#### DIRECTIONS
Retype the listing that follows, exactly as written.

#### INPUT FOR THIS TASK
'''
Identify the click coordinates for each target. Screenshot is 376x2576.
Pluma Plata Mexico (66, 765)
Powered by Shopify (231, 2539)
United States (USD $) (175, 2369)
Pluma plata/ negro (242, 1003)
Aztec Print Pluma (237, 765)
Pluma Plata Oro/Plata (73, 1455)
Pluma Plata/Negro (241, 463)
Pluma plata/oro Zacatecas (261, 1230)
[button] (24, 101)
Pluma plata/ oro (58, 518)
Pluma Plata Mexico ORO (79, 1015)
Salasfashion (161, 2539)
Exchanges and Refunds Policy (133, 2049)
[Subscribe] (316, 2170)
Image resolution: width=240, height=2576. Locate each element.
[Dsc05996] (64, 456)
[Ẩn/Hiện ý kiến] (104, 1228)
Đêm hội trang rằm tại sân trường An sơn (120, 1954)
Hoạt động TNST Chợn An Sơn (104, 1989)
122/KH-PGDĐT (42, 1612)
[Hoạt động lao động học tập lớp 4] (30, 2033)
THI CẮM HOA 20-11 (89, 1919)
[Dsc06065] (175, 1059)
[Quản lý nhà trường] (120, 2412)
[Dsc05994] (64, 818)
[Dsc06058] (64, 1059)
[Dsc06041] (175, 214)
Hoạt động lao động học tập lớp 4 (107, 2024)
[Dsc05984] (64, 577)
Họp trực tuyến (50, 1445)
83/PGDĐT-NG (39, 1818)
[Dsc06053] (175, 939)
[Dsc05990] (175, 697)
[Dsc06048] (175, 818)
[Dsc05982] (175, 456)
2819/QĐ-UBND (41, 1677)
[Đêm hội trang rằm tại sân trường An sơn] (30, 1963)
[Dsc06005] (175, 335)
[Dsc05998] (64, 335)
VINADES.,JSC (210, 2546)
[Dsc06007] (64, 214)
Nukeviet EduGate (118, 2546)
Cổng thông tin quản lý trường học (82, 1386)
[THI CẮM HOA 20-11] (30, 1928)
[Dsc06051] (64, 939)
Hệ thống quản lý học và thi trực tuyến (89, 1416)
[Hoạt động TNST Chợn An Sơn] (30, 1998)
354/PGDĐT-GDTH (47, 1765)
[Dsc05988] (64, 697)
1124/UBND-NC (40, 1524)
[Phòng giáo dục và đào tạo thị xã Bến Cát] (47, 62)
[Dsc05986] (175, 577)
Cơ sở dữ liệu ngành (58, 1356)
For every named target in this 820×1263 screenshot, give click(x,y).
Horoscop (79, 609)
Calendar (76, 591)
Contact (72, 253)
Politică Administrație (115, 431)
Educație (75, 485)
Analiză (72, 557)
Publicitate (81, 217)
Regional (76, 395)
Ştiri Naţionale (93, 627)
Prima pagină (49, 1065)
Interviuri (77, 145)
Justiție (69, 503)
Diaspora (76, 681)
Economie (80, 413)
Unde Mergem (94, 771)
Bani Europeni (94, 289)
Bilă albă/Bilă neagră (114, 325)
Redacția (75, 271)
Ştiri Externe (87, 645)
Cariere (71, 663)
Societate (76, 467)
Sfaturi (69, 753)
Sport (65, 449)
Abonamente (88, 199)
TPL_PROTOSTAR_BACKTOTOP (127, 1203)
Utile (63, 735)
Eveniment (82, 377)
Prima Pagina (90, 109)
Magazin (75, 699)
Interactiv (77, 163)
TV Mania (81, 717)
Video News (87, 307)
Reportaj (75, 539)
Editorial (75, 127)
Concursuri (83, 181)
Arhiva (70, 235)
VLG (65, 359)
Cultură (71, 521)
'''
#### EXERCISE SOLUTION
Identify the click coordinates for each target. Screenshot is 376x2576.
Pluma Plata Mexico (66, 765)
Powered by Shopify (231, 2539)
United States (USD $) (175, 2369)
Pluma plata/ negro (242, 1003)
Aztec Print Pluma (237, 765)
Pluma Plata Oro/Plata (73, 1455)
Pluma Plata/Negro (241, 463)
Pluma plata/oro Zacatecas (261, 1230)
[button] (24, 101)
Pluma plata/ oro (58, 518)
Pluma Plata Mexico ORO (79, 1015)
Salasfashion (161, 2539)
Exchanges and Refunds Policy (133, 2049)
[Subscribe] (316, 2170)
Image resolution: width=240, height=2576. Locate each element.
[Dsc05996] (64, 456)
[Ẩn/Hiện ý kiến] (104, 1228)
Đêm hội trang rằm tại sân trường An sơn (120, 1954)
Hoạt động TNST Chợn An Sơn (104, 1989)
122/KH-PGDĐT (42, 1612)
[Hoạt động lao động học tập lớp 4] (30, 2033)
THI CẮM HOA 20-11 (89, 1919)
[Dsc06065] (175, 1059)
[Quản lý nhà trường] (120, 2412)
[Dsc05994] (64, 818)
[Dsc06058] (64, 1059)
[Dsc06041] (175, 214)
Hoạt động lao động học tập lớp 4 (107, 2024)
[Dsc05984] (64, 577)
Họp trực tuyến (50, 1445)
83/PGDĐT-NG (39, 1818)
[Dsc06053] (175, 939)
[Dsc05990] (175, 697)
[Dsc06048] (175, 818)
[Dsc05982] (175, 456)
2819/QĐ-UBND (41, 1677)
[Đêm hội trang rằm tại sân trường An sơn] (30, 1963)
[Dsc06005] (175, 335)
[Dsc05998] (64, 335)
VINADES.,JSC (210, 2546)
[Dsc06007] (64, 214)
Nukeviet EduGate (118, 2546)
Cổng thông tin quản lý trường học (82, 1386)
[THI CẮM HOA 20-11] (30, 1928)
[Dsc06051] (64, 939)
Hệ thống quản lý học và thi trực tuyến (89, 1416)
[Hoạt động TNST Chợn An Sơn] (30, 1998)
354/PGDĐT-GDTH (47, 1765)
[Dsc05988] (64, 697)
1124/UBND-NC (40, 1524)
[Phòng giáo dục và đào tạo thị xã Bến Cát] (47, 62)
[Dsc05986] (175, 577)
Cơ sở dữ liệu ngành (58, 1356)
For every named target in this 820×1263 screenshot, give click(x,y).
Horoscop (79, 609)
Calendar (76, 591)
Contact (72, 253)
Politică Administrație (115, 431)
Educație (75, 485)
Analiză (72, 557)
Publicitate (81, 217)
Regional (76, 395)
Ştiri Naţionale (93, 627)
Prima pagină (49, 1065)
Interviuri (77, 145)
Justiție (69, 503)
Diaspora (76, 681)
Economie (80, 413)
Unde Mergem (94, 771)
Bani Europeni (94, 289)
Bilă albă/Bilă neagră (114, 325)
Redacția (75, 271)
Ştiri Externe (87, 645)
Cariere (71, 663)
Societate (76, 467)
Sfaturi (69, 753)
Sport (65, 449)
Abonamente (88, 199)
TPL_PROTOSTAR_BACKTOTOP (127, 1203)
Utile (63, 735)
Eveniment (82, 377)
Prima Pagina (90, 109)
Magazin (75, 699)
Interactiv (77, 163)
TV Mania (81, 717)
Video News (87, 307)
Reportaj (75, 539)
Editorial (75, 127)
Concursuri (83, 181)
Arhiva (70, 235)
VLG (65, 359)
Cultură (71, 521)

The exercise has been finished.